Confidential Azure Kubernetes Service (AKS)
A convenient way to operate SCONE-based applications is to use Azure Kubernetes Services (AKS). SCONE is fully compatible with AKS. Very soon, we will release new features to more easily use some of the advanced AKS features:
- enable Microsoft Azure Attestation (MAA) - as an alternative to using native Intel DCAP - via the SCONE CAS policy, and
- enable retrieval of secrets from Azure Key Vault (AKV) via SCONE CAS policies.
This will simplify the development and operation of confidential applications. For example, one can develop an application in a local Kubernetes cluster and operate the same application in AKS. In the local cluster, one uses Intel DCAP-based attestation - which ships with the SCONE platform - and secrets generated by SCONE CAS. On AKV, one can use MAA (or, native Intel DCAP) for attestation and retrieve secrets from AKV - via a simple SCONE CAS policy change. This means that there is no need to modify the application. For example, one can inject the secrets retrieved from AKV into configuration files as usually.
In the next sections, we introduce examples on how to execute SCONE-based applications on AKS. This includes
- a simple Confidential Flask Demo, and
- an end-to-end, always-encrypted and attested Confidential Document Management service.
Standard Languages
SCONE supports the following Programming languages:
Standard Applications (SconeApps)
We support a variety of applications on AKS that can be deployed with helm and will add more over time:
| Application | Description |
|---|---|
| database | Umbrella chart to deploy a scalable, confidential database consisting of MariaDB SCONE and MaxScale SCONE and HAProxy |
| mariadb | Deploy MariaDB SCONE, i.e., MariaDB running inside of SGX enclaves, to Kubernetes |
| maxscale | Deploy MaxScale SCONE, i.e., Maxscale running inside of SGX enclaves and optionally, an HAProxy as Ingress |
| memcached | Deploy memcached inside of SGX enclaves, generate and inject TLS certificates to secure communication. |
| openvino | OpenVINO (Open Visual Inference and Neural network Optimization) is a toolkit facilitating the optimization and deployment of Deep Learning models |
| pytorch | Deploy pytorch inside of SGX enclaves. |
| spark | Apache Spark is an open-source distributed general-purpose cluster-computing framework. |
| tensorflow | Machine Learning framework by Google |
| tensorflowlite | Deploy machine learning models |
| Visual Studio Code | Deploy VisualStudio Code and the SCONE CrossCompiler to be able to edit and run your confidential applications inside of a Kubernetes cluster. |
| Zookeeper | Deploy Zookeeper cluster inside of SGX enclaves. |
Individual Applications
We show next how to sconify an existing container image such that
- the application can be executed securely inside of an SGX enclave, and
- all files are encrypted by SCONE.
The community edition requires the existence of an already sconified binary of another image while the standard edition can covert an existing binary to run inside of SGX enclaves.
Setup Steps
-
First, you need to get access to confidential AKS.
-
Second, you need to set up helm, SGX Plugin, and LAS. Note that you can use the AKS SGX Plugin instead of the SCONE SGX Plugin.

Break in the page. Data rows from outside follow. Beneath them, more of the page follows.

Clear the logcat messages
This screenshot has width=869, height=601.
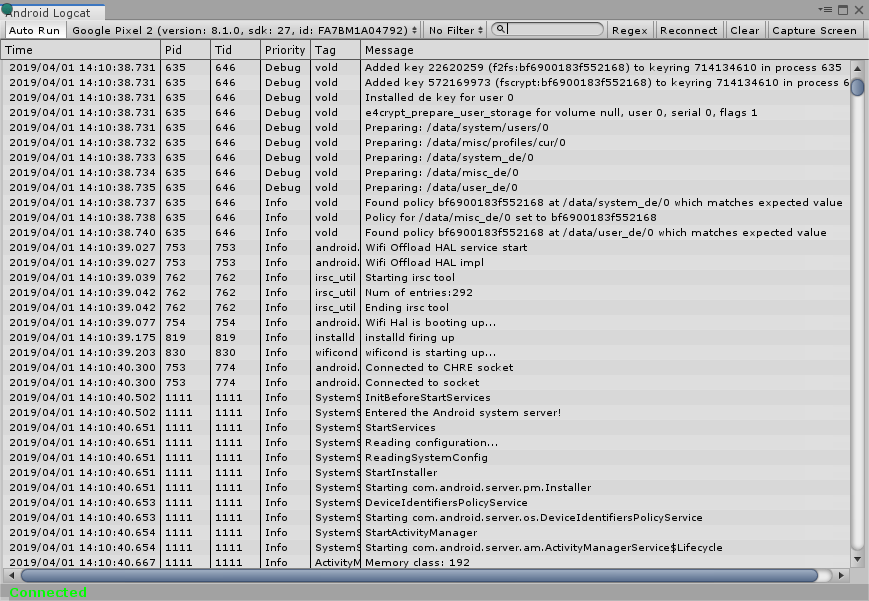click(x=744, y=30)
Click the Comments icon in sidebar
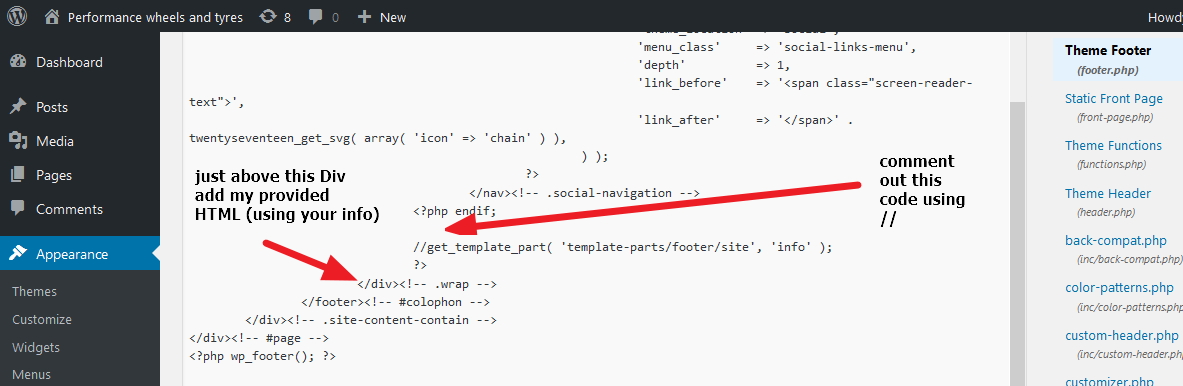Viewport: 1183px width, 386px height. click(x=18, y=209)
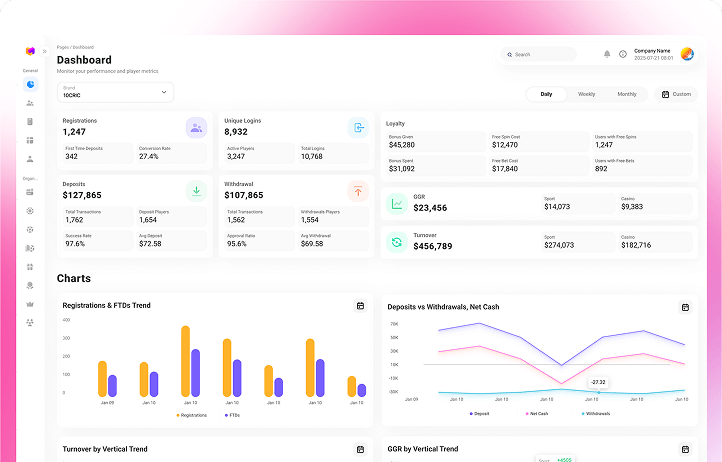Select the Dashboard pie chart sidebar icon
The height and width of the screenshot is (462, 722).
coord(30,85)
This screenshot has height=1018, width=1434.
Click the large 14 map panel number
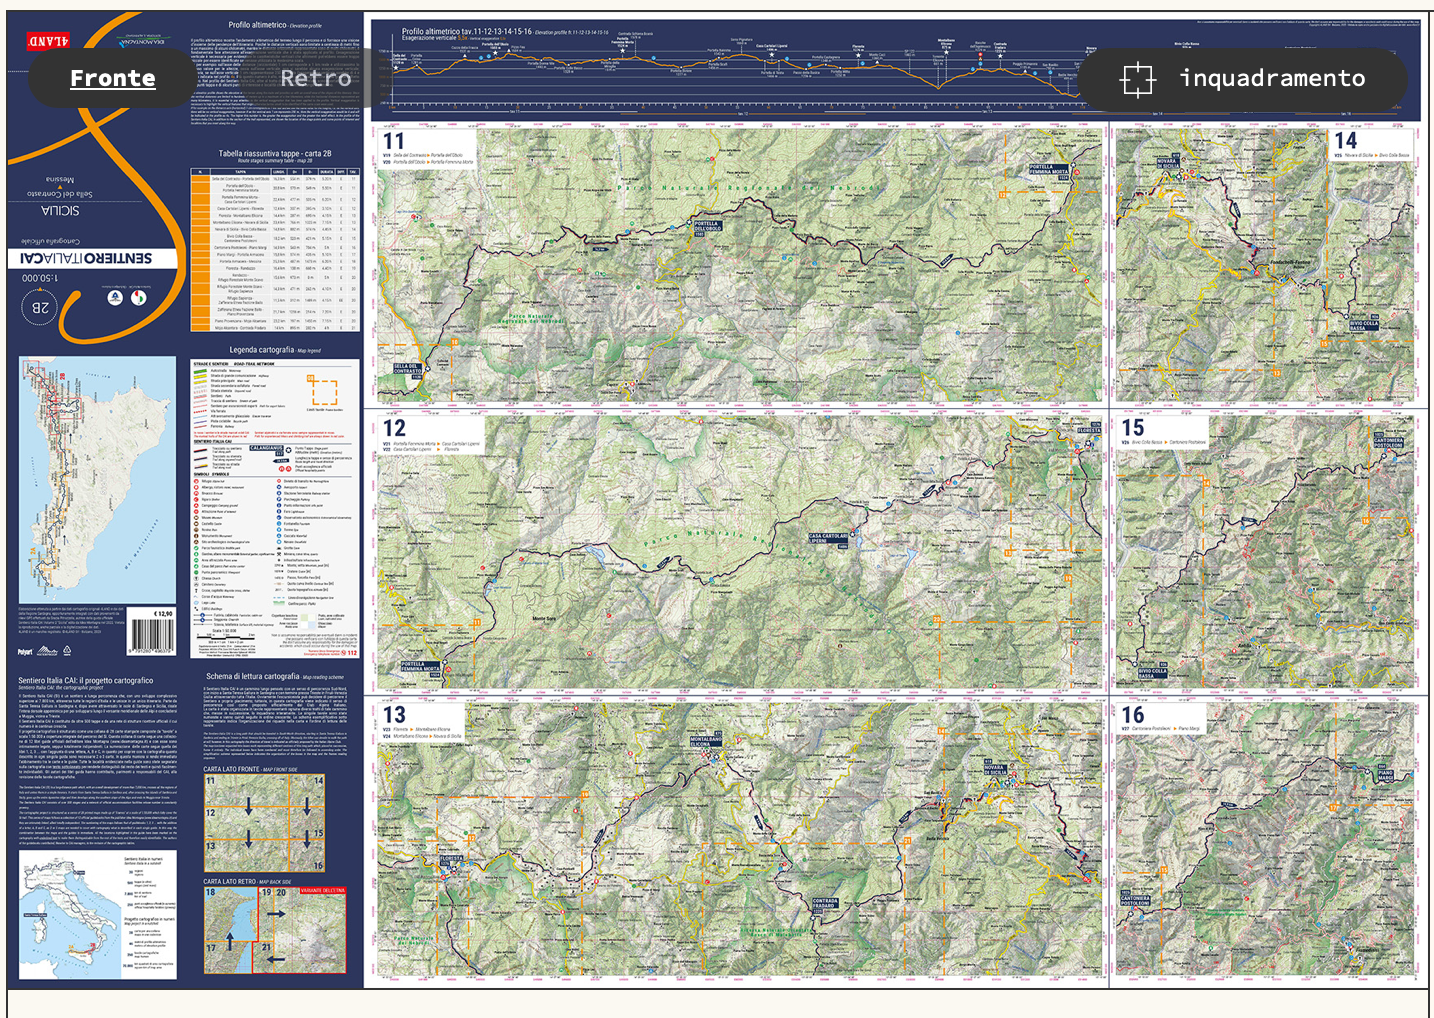click(x=1345, y=141)
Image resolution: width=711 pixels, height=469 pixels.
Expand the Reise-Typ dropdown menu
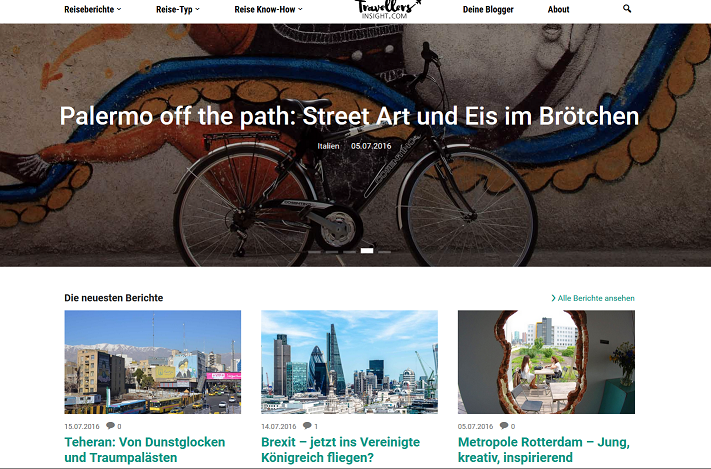[x=178, y=9]
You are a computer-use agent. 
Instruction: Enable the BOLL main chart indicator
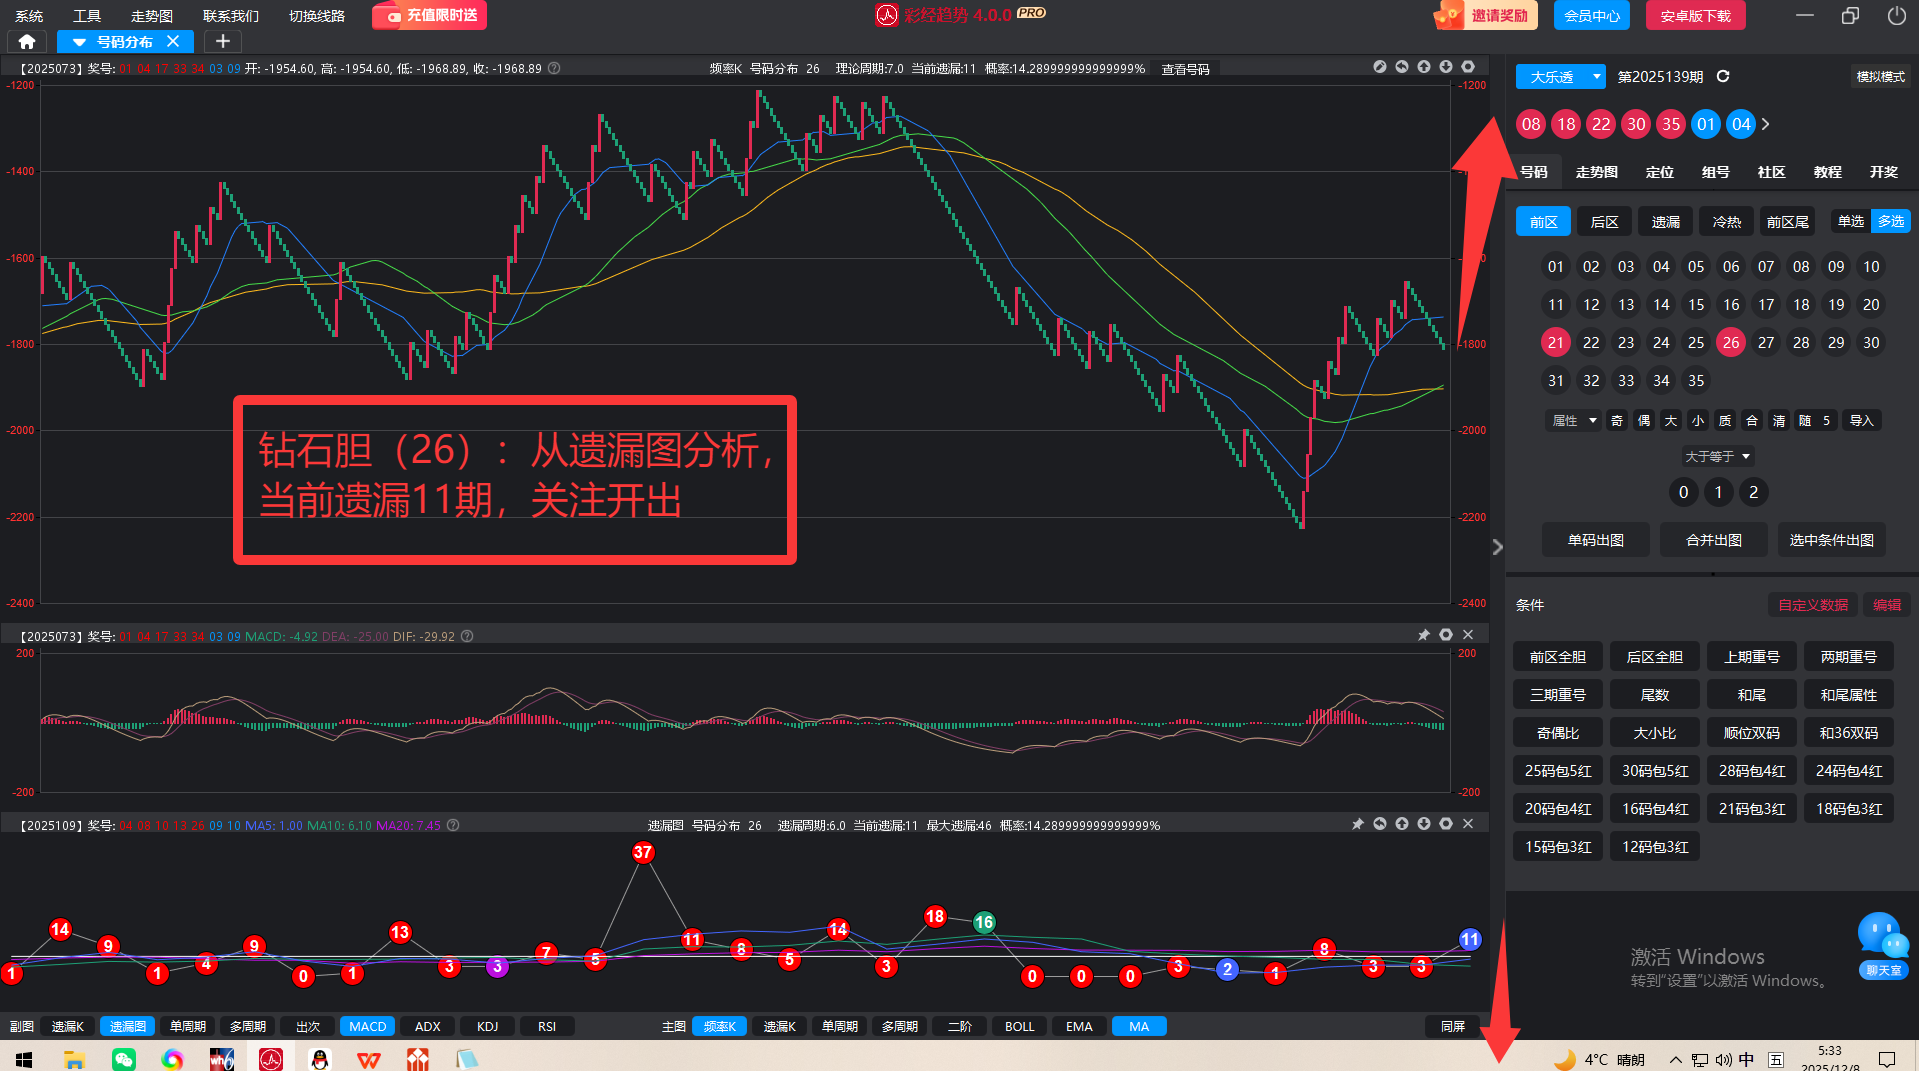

To run LAS on Azure Icelake machines (standalone VMs or AKS nodepools) and perform the local attestation of SCONE applications, some Azure-specific libraries are required. For that matter, we provide a special image crafted for Azure, that must be used if running on Azure:
registry.scontain.com/sconecuratedimages/kubernetes:las.microsoft-azure. -
Third, you deploy your application or a SconeApps like MariaDB.